As in much of rural America, the population of Searcy County is aging and the infrastructure is suffering from a small and shrinking tax base. Many roads remain unpaved, schools are under-funded, and there’s too little cushion for responding to the effects of destructive weather.

In the face of these realities, Randy, the high school teacher turned librarian who was raised in a family with generations of history farming and later ranching the Arkansas hills, emphasized again and again an obvious solution for his rural community. “We have to learn how to sustain ourselves on this land again – right here, with the families in this community. Our hope is in planting and eating with the seasons, turning off our TVs and looking around to see what our kids and neighbors need.”

Only days earlier, I’d sat in a Behavioral Economics class at the Hockaday School in Dallas, TX. The young women in the class were seniors – all of them anticipating college. Their instructor spoke of diminishing marginal utility, of saving and dis-saving. He referred to the assigned reading — Thorstein Veblen.

These women will be leaders in the coming decades. They can have influence on economies – rural and urban. In a conversation with three of the Hockaday seniors after class, their honesty about their lack of exposure to the everyday concerns of many Americans was as striking as their anxiety about college applications. Consistently and without bait, they came back to wondering about, and really to challenging themselves to find ways to use their privilege to help solve the problems pressing on our country and our world. Their access to education hummed in the background – an invitation, even a mandate in their young consciousness to find ways to give back.

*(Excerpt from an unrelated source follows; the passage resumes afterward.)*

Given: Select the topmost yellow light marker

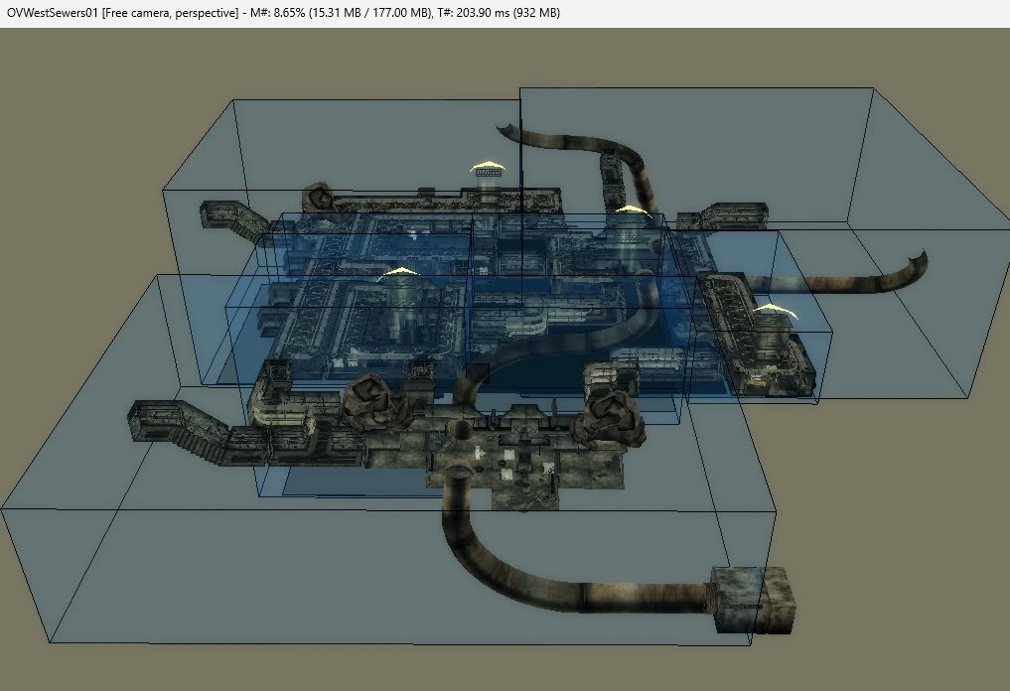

Pretty regularly I find myself writing about the “one thing” I’m noticing from day to day. The “one thing” from Highland Park in Dallas, TX to Marshall, AR in Searcy County is really two things. For every person I talk with life is very real. Circumstances vary radically but pain and joy, moments of confidence and moments of confusion are no less present.

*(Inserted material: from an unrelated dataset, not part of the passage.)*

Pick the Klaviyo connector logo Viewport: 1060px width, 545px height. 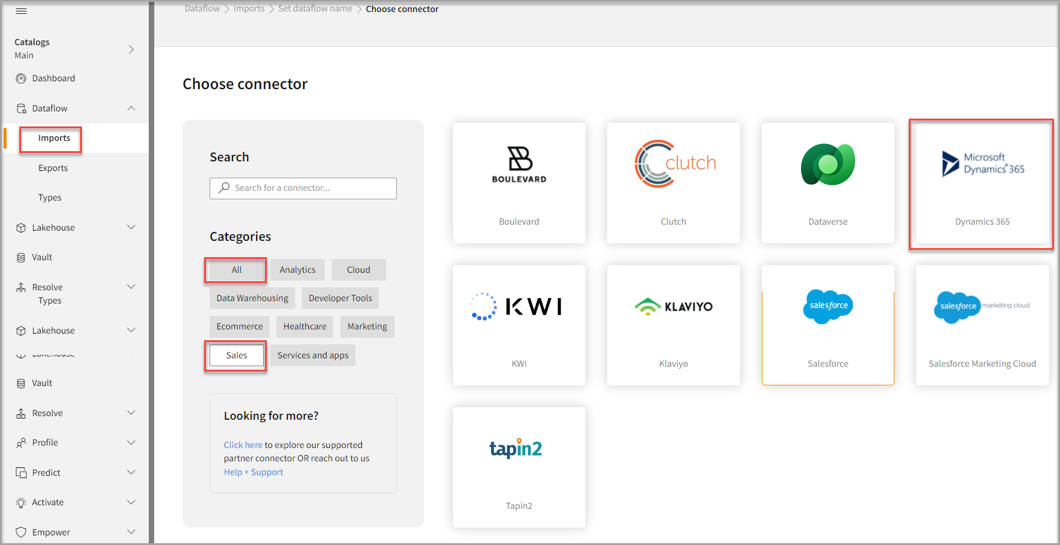click(x=673, y=307)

Here’s the second thing. The Americans I’m talking with are concerned for the wellbeing of people beyond their families and communities. Everyone so far is talking about the relief, dialogue and sharing they want to see for and among everyone. This is new to me. Maybe it’s always been here. Maybe it’s newly being revived and spoken. For sure the media version of the American people can’t hold a candle to the large hearted essentially optimistic spirit I’ve been hearing down the west coast and on east from AZ to AR.

My friend Anthony has taken to sending daily inspirational quote from his current home in LA, CA. Today he sent this. I thought I’d pass it on.
 
If the only prayer you said in your whole life was, “thank you,” that would suffice.